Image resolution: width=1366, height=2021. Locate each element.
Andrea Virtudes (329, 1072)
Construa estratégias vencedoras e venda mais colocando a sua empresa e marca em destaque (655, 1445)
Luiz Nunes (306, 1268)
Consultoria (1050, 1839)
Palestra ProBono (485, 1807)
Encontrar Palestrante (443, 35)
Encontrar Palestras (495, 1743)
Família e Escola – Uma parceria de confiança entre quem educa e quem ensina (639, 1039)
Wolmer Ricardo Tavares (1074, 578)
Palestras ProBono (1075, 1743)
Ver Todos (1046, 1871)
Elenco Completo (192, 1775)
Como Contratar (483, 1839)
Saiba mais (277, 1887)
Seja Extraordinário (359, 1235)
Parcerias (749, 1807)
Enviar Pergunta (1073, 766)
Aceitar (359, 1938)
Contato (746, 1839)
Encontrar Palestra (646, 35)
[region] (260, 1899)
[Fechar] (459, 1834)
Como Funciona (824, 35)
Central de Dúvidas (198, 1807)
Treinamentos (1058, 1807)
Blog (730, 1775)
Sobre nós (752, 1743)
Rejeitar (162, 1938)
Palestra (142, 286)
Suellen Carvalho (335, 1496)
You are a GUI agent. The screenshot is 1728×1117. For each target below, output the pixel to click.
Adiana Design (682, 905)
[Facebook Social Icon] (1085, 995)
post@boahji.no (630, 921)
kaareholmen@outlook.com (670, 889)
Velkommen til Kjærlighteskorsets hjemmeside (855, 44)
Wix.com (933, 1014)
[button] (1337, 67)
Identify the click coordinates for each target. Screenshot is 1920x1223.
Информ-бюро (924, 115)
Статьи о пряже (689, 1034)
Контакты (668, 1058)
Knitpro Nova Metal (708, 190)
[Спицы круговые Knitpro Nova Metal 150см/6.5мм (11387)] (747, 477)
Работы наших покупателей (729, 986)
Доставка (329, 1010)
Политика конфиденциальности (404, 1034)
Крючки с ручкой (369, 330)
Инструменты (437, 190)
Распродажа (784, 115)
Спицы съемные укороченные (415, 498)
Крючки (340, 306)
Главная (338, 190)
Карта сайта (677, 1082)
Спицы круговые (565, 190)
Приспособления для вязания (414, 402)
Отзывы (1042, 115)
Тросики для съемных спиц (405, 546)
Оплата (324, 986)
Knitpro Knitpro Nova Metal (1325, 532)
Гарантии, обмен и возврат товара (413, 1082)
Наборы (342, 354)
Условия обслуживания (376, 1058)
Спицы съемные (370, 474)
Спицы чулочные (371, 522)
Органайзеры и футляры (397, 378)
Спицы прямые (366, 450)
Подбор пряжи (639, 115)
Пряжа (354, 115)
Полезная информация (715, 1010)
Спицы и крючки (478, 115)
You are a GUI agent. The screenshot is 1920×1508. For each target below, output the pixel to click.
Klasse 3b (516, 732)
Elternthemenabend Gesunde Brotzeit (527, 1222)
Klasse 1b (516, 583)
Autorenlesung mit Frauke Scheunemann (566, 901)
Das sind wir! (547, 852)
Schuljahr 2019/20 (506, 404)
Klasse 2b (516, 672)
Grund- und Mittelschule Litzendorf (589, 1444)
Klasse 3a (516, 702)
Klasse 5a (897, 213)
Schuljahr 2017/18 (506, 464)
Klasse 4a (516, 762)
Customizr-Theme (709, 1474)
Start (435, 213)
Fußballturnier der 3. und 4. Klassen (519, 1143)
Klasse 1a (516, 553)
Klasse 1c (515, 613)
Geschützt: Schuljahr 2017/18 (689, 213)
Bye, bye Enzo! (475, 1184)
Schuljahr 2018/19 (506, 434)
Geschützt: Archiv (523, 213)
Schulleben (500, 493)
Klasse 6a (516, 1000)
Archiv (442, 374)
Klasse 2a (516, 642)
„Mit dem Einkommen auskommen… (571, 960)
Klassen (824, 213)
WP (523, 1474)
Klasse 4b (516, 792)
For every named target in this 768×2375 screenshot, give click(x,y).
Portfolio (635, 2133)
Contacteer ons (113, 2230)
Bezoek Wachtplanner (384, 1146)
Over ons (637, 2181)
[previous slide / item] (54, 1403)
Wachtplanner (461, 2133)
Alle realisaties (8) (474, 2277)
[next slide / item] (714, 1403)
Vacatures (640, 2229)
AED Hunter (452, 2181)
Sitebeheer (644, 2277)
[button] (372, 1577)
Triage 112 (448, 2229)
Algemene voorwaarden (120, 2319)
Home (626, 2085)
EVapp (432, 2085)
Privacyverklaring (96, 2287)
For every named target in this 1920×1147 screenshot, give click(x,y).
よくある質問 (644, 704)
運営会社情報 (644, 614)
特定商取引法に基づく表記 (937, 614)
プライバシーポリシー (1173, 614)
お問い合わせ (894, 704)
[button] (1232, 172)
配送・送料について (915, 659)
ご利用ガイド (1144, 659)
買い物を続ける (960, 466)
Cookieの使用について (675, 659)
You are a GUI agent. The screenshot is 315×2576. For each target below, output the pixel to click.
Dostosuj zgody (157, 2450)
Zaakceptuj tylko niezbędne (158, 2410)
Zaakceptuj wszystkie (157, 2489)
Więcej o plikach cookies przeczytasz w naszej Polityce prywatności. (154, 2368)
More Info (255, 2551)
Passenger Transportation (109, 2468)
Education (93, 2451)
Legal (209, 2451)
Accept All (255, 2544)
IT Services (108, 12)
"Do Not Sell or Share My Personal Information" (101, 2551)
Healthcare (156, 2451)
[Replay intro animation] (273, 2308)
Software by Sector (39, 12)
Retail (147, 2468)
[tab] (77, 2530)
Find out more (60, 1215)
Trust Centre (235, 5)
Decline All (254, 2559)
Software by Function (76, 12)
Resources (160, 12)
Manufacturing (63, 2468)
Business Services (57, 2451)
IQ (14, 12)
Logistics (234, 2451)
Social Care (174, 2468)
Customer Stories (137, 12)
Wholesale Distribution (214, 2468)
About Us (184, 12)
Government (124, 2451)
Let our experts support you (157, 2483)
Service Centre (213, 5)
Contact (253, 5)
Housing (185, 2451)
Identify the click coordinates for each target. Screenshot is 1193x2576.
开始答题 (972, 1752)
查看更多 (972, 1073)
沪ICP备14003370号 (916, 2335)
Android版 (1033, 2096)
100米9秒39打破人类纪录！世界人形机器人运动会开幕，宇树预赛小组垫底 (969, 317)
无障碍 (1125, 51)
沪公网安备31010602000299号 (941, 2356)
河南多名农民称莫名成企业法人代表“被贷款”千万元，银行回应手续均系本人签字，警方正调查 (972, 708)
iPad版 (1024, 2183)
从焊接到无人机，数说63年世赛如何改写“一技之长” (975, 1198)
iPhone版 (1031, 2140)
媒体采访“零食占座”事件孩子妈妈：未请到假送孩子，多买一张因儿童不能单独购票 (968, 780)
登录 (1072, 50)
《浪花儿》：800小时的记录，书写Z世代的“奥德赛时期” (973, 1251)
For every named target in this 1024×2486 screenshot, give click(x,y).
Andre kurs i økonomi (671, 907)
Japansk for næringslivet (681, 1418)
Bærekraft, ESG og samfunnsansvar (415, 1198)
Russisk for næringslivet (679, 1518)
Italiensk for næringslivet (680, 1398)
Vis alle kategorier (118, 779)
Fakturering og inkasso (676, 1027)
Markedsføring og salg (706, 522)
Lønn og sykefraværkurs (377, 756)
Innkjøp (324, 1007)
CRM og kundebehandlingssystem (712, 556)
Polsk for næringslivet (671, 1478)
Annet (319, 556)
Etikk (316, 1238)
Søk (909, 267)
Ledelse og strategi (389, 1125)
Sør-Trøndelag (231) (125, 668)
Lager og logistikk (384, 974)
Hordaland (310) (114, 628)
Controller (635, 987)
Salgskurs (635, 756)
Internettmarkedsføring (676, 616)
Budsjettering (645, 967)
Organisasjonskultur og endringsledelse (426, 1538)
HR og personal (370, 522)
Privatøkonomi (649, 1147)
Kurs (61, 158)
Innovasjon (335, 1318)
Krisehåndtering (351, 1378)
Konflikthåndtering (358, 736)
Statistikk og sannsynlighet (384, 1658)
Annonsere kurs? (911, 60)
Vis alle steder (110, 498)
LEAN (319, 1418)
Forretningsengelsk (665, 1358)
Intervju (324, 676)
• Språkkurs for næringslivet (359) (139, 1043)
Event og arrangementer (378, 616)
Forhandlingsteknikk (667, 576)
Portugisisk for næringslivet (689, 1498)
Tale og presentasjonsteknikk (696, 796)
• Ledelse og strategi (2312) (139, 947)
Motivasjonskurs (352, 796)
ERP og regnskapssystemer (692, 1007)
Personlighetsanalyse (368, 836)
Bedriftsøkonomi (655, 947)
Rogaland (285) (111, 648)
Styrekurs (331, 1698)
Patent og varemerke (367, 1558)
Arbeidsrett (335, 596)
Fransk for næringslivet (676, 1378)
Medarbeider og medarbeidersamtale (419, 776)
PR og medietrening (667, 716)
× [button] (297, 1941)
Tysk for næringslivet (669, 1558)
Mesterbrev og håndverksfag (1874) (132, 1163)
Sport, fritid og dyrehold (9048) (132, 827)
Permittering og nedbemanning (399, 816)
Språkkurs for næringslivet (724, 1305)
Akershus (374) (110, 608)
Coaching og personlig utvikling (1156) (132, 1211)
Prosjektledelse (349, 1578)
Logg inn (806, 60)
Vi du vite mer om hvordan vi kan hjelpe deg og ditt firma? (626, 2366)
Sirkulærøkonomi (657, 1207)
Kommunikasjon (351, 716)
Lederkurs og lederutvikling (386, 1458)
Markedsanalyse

Problem statement >>
For the material above, reproduce exactly the lines from the line with "(359) (139, 1043)" to the line with "Styrekurs (331, 1698)", inclusive, and exclude all others.

Exercise output >>
• Språkkurs for næringslivet (359) (139, 1043)
Event og arrangementer (378, 616)
Forhandlingsteknikk (667, 576)
Portugisisk for næringslivet (689, 1498)
Tale og presentasjonsteknikk (696, 796)
• Ledelse og strategi (2312) (139, 947)
Motivasjonskurs (352, 796)
ERP og regnskapssystemer (692, 1007)
Personlighetsanalyse (368, 836)
Bedriftsøkonomi (655, 947)
Rogaland (285) (111, 648)
Styrekurs (331, 1698)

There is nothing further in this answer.